Government should make 'guns or butter' decision to save U.S. economy
It’s simple economics when you think about it, with a mounting debt, the United States has come to a crossroads where it is going to have to make a “guns or butter” kind of decision.
“Guns or butter” is a metaphor used to describe the decision a government must make when it has limited resources and can’t afford to spend heavily on both arms and domestic programs.
So far, much like the former Soviet Union, the U.S. has decided to spend on guns rather than butter. The current U.S. defense budget is $685.1 billion dollars per year, which excludes the cost of the conflicts in the Middle East; with those figures tacked on, the U.S. is spending around $700 billion a year.
Also like the former Soviet Union, in large part because of the expenditures on defense and war, the U.S. is currently spending more than it collects in revenue and has accumulated a large debt.
The projections for the U.S. budget deficit for the fiscal year of 2011 stand at $1.5 trillion to pile onto the $14 trillion in debt the U.S. has already incurred.
As I said before, it is time for the U.S. to make a “guns or butter” kind of decision. The Soviet Union failed to make the kind of decision I am talking about, and in a cautionary tale to the U.S., began to crumble after being mired in conflict in Afghanistan in the 1980s.
The war in Afghanistan has consumed more money in the past year alone than what was spent on the Revolutionary War, the War of 1812, the Mexican-American War, the Civil War and the Spanish-American War combined.
This amount seems small compared to the larger reality: the U.S. spends more on defense than the next top twenty nations combined. Unless the U.S. is going to war with the rest of the world, there is nothing to warrant this kind of spending.

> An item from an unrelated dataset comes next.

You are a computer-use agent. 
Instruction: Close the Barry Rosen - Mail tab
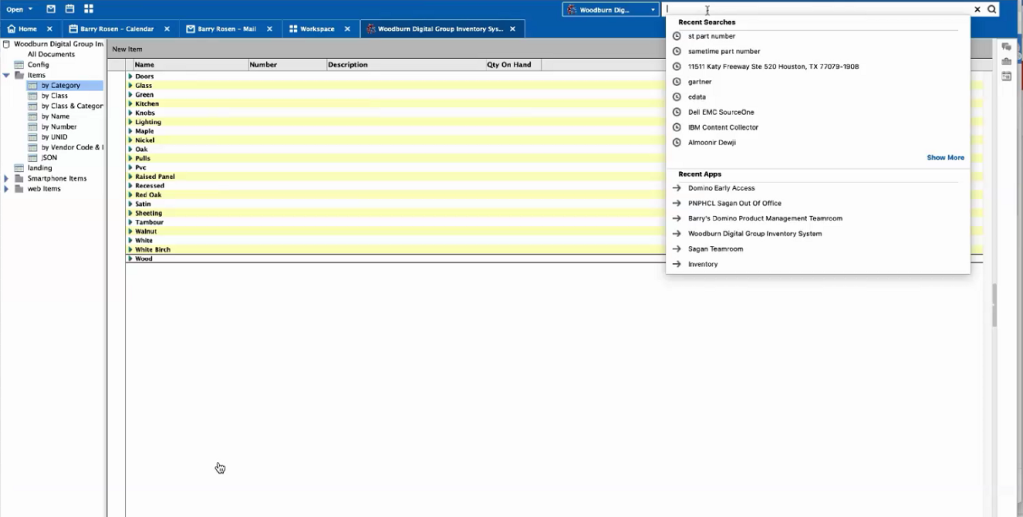[x=272, y=29]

Even when spending of this nature was somewhat warranted, like when the U.S. was competing in the 1950s to defeat the Soviet Union, the leaders who presided over it were wary of the defense cost.
“Every gun that is made, every warship launched, every rocket fired signifies, in the final sense, a theft from those who hunger and are not fed, those who are cold and are not clothed,” President Eisenhower said in his “Cross of Iron Speech.”
“This world in arms is not spending money alone,” continued Eisenhower, “It is spending the sweat of its laborers, the genius of its scientists, the hopes of its children.”
In his State of the Union address, President Obama signaled he was ready to make the kind of “guns or butter” decision the U.S. needs to make. The president mentioned cutting the budget, including defense, while also making investments at home.
“We’ll invest in biomedical research, information technology and especially clean energy technology – an investment that will strengthen our security, protect our planet and create countless new jobs for our people,” the President said.
A diminished defense budget does not mean diminished national security, in fact, America choosing to invest in domestic programs while also curtailing its debt with cuts to defense spending would be the greatest national security move according to some.
“The most significant threat to our national security is our debt,” said Chairman of the Joint Chiefs of Staff Adm. Mike Mullen in an interview with CNN.
“And the reason I say that is because the ability for our country to resource our military – and I have a pretty good feeling and understanding about what our national security requirements are – is going to be directly proportional – over time, not next year or the year after, but over time – to help our economy.”
The U.S. has been burdened by a mounting debt before. In 1945, the U.S. debt was 120 percent of the nation’s GDP. Currently, the U.S. debt is 90 percent of GDP.
The situation might not be as dire as it was in 1945, but the circumstances are different. With emerging economies in the East, the U.S. must practice austerity, while still making the right investments in education and energy to keep pace with the new competition.
“Our infrastructure used to be the best, but our lead has slipped,” Obama said in his State of the Union Address, “South Korean homes now have greater Internet access than we do.
“Countries in Europe and Russia invest more in their roads and railways than we do. China is building faster trains and newer airports. Meanwhile, when our own engineers graded our nation’s infrastructure, they gave us a ‘D’.”
Russia, a country we’ve competed with in an arms race, has long abandoned that practice, and we need to as well. The cold war is over, and there is no one else competing in “guns” anymore.
Fattening our citizens with butter (improvements in infrastructure, investments in energy and education) should be the goal of our government in the years to come.